“I’m sure I don’t know. I haven’t heard of him for years and years; but the Roylands are always long-living people, so perhaps he is still alive. It is now fifty years since he went away, at the age of twenty-five, so if he is still alive he must be quite seventy-five years of age.”

“Seventy-five years of age,” repeated Crispin, and relapsed into silence.

“Who is seventy-five years of age?” asked Caliphronas, overhearing the remark.

“My Uncle Rudolph, if alive,” said Maurice lazily.

“Oh, indeed!” replied Caliphronas carelessly, but his words conveyed volumes as he tried to catch the eye of Crispin. In this, however, he was not successful, as Crispin was wrapt up in a brown study, so the Greek turned towards Eunice and asked her to sing something.
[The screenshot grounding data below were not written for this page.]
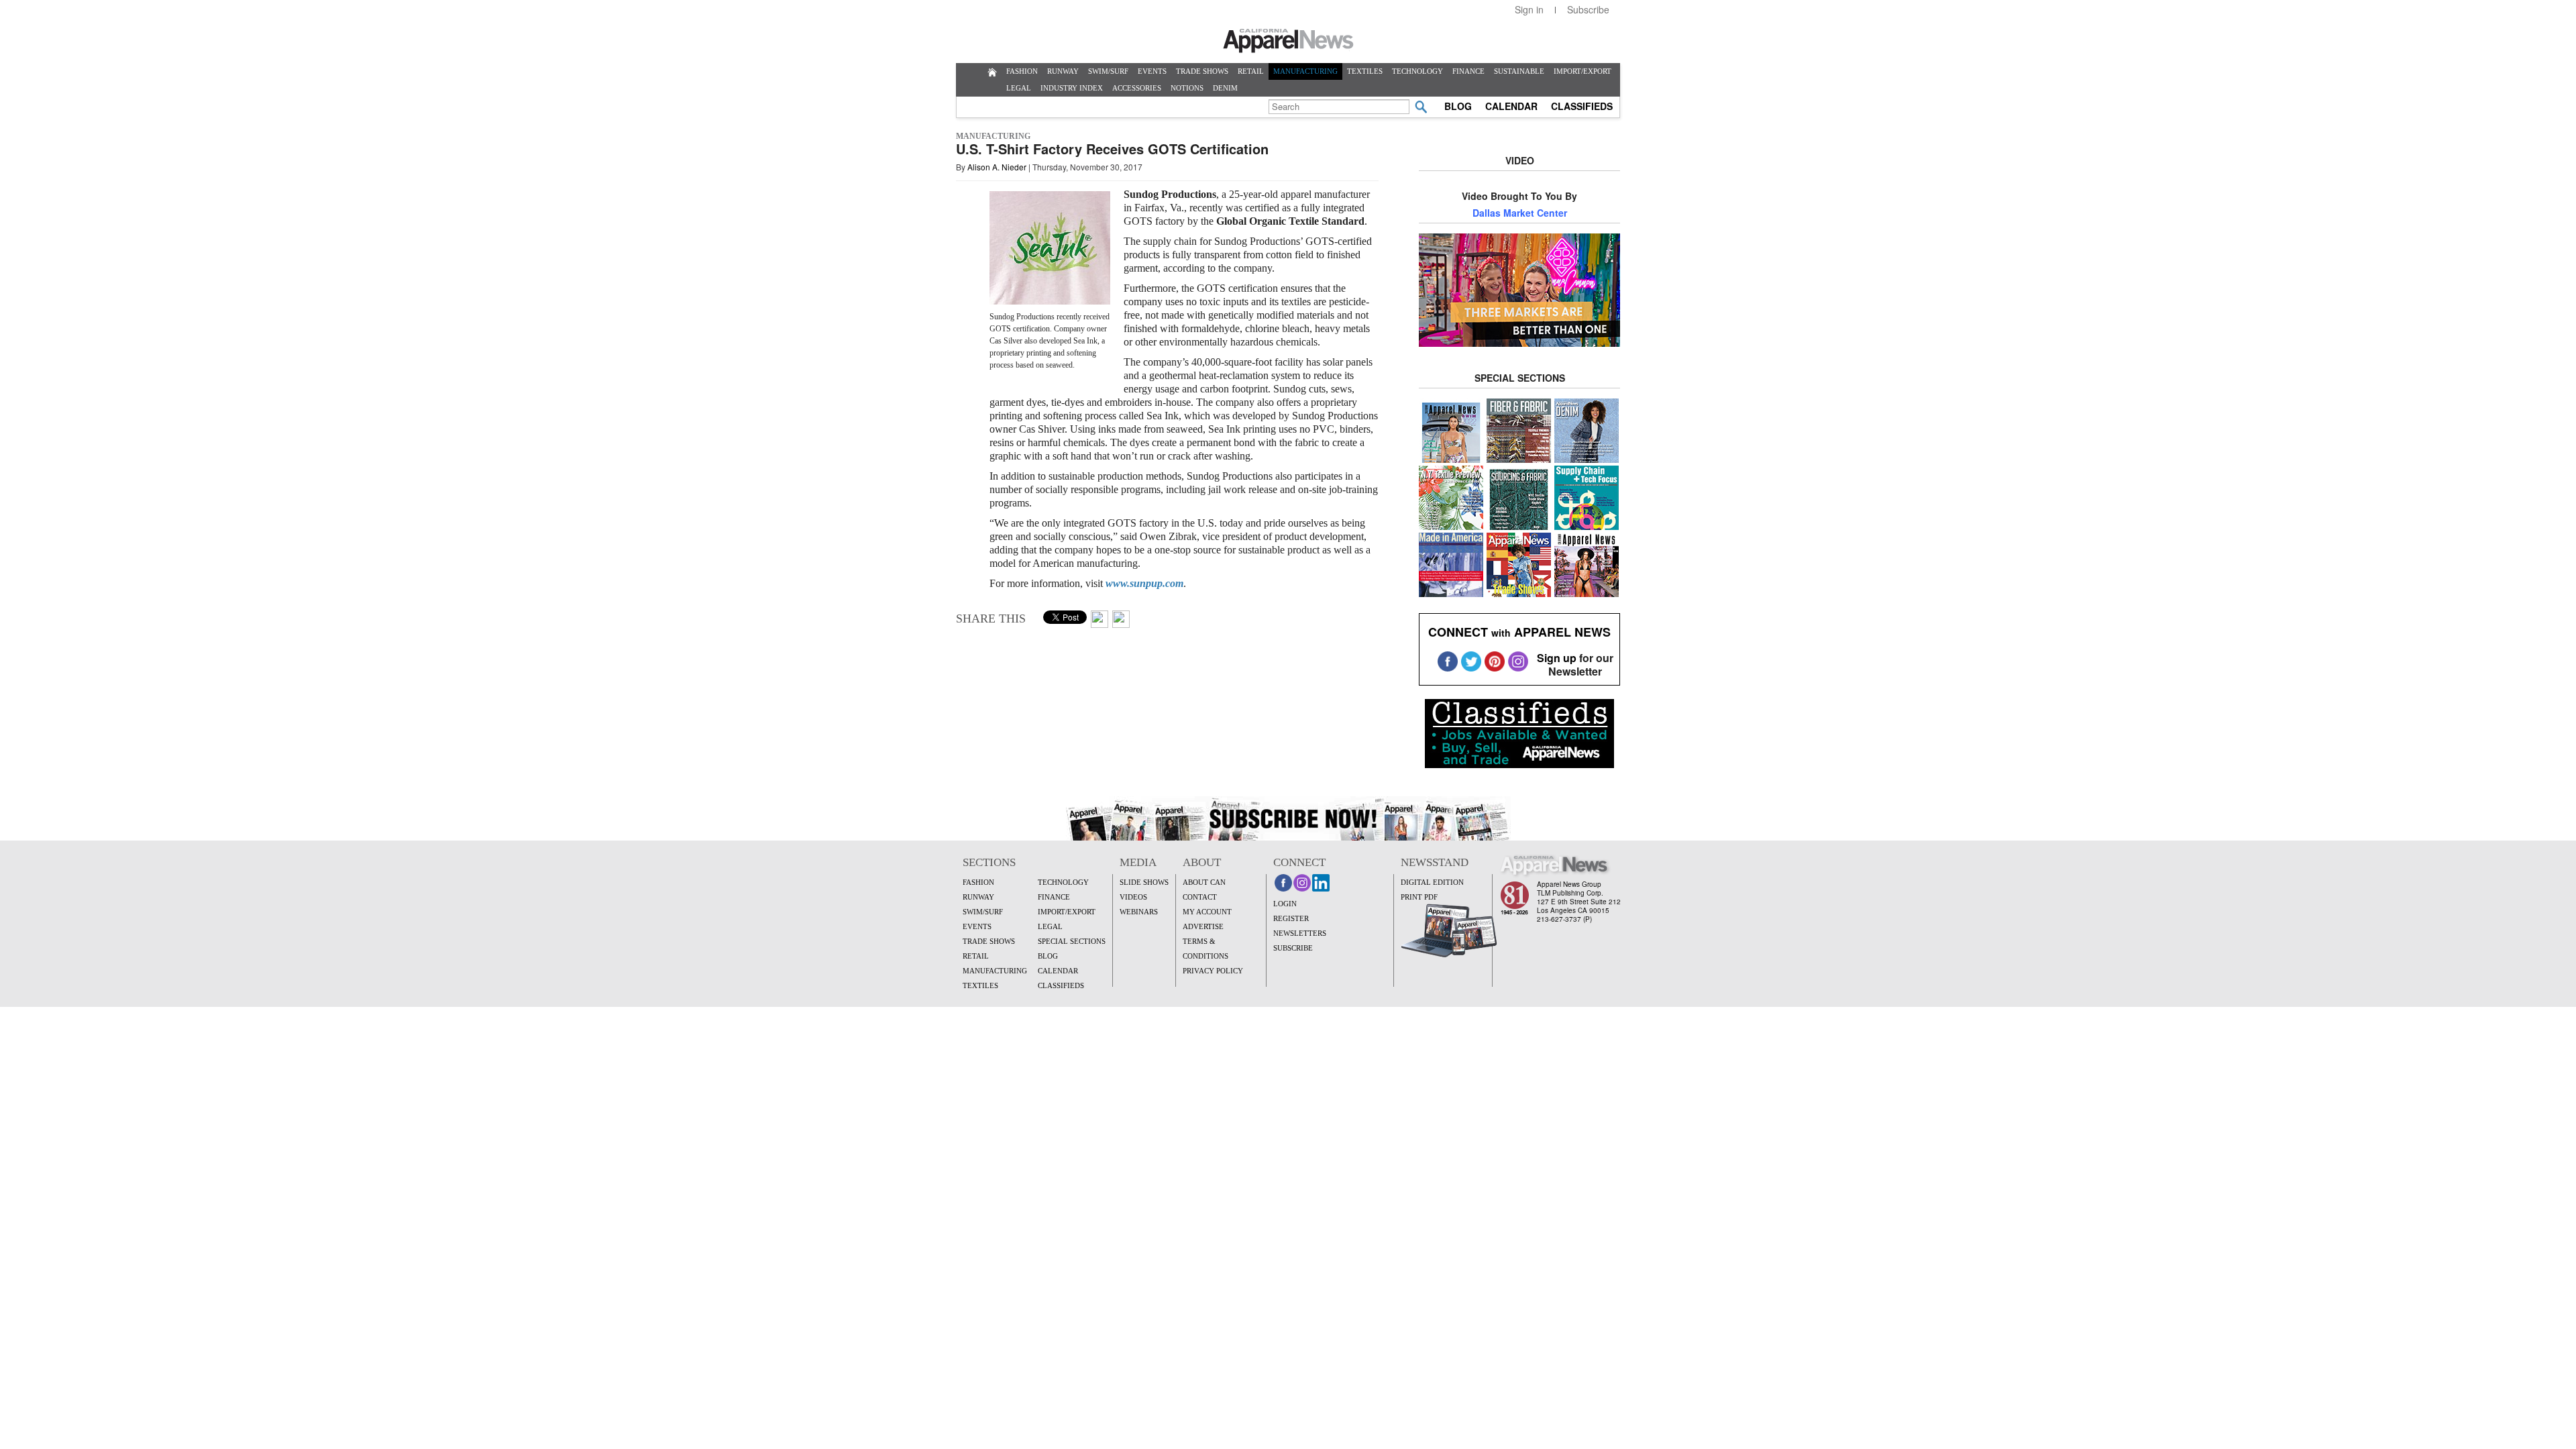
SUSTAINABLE (1519, 71)
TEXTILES (1365, 71)
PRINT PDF (1419, 897)
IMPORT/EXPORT (1582, 71)
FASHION (1022, 71)
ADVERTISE (1203, 926)
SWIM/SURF (1108, 71)
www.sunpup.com (1144, 583)
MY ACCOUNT (1207, 912)
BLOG (1458, 106)
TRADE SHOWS (1202, 71)
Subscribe (1588, 9)
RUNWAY (1063, 71)
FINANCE (1468, 71)
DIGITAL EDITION (1432, 882)
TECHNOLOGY (1417, 71)
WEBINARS (1139, 912)
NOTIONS (1187, 88)
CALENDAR (1511, 106)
“I am passionately fond of music,” he said, turning over some songs, “and nothing so delights me as to hear a woman’s voice.”
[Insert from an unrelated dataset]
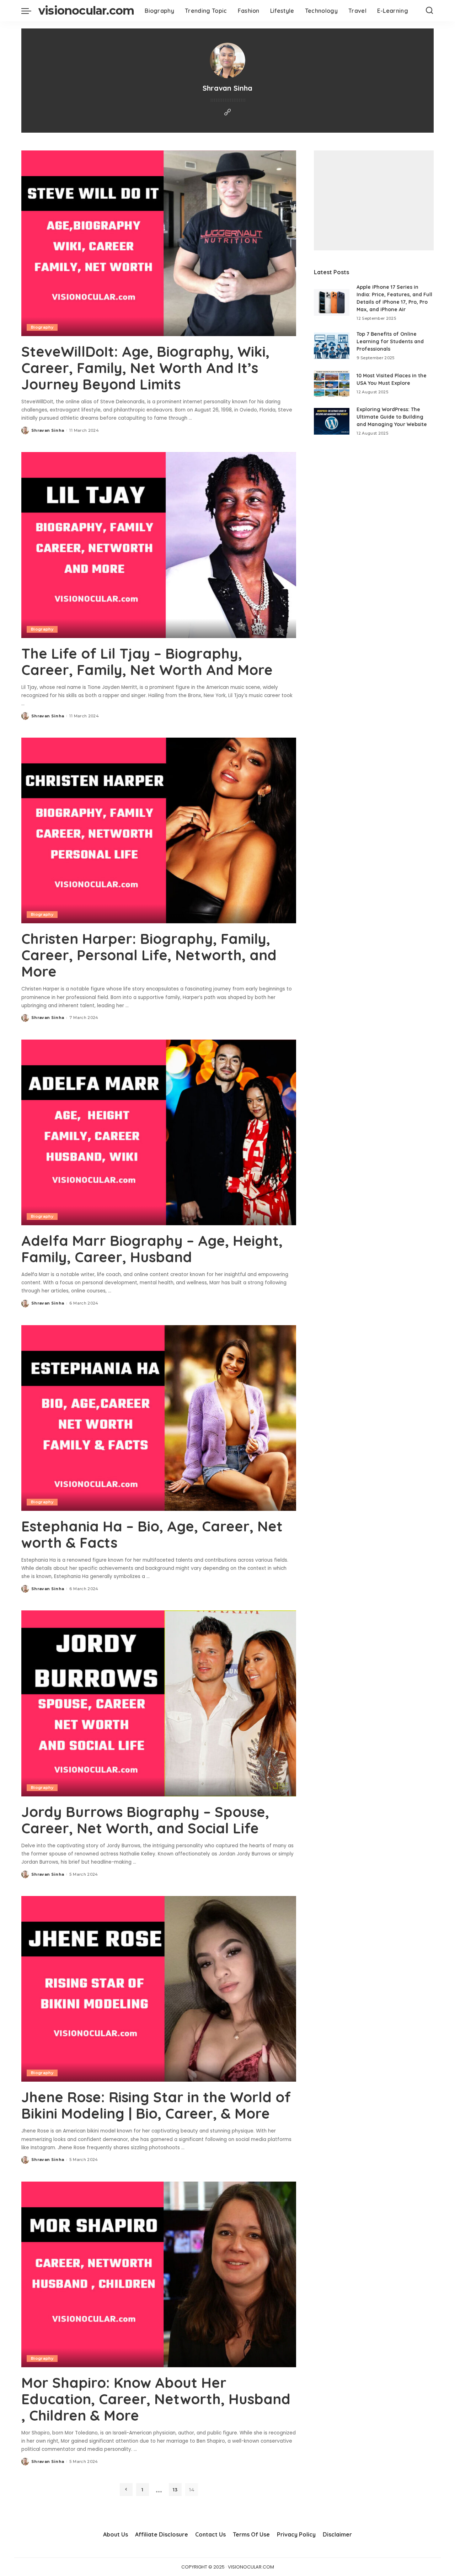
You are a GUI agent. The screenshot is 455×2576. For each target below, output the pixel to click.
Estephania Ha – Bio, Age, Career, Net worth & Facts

Eunice blushed at this compliment to her sex, and, not knowing how to answer it,—for she was still afflicted with the shyness of the bread-and-butter age,—took up the first song that came to hand.

“Do you know this song?” she said, placing the music before her—“‘The Star Sirius;’ it is the new scientific style of song, now all the rage.”

“A scientific song,” repeated Caliphronas, rather puzzled.

“Yes, blending instruction with pleasure,” said Crispin, rousing himself out of his revery and walking over to the piano. “The public are tired of love-songs, sea-songs, sacred songs, comic songs, and sentimentalities of all kinds; so some ingenious person has invented the scientific song. In this song astronomy is brought to the aid of eroticism, and the result is peculiar, to say the least of it. I presume such ditties are written for musically-inclined Girton girls. Shall I play your accompaniment, Miss Dengelton?”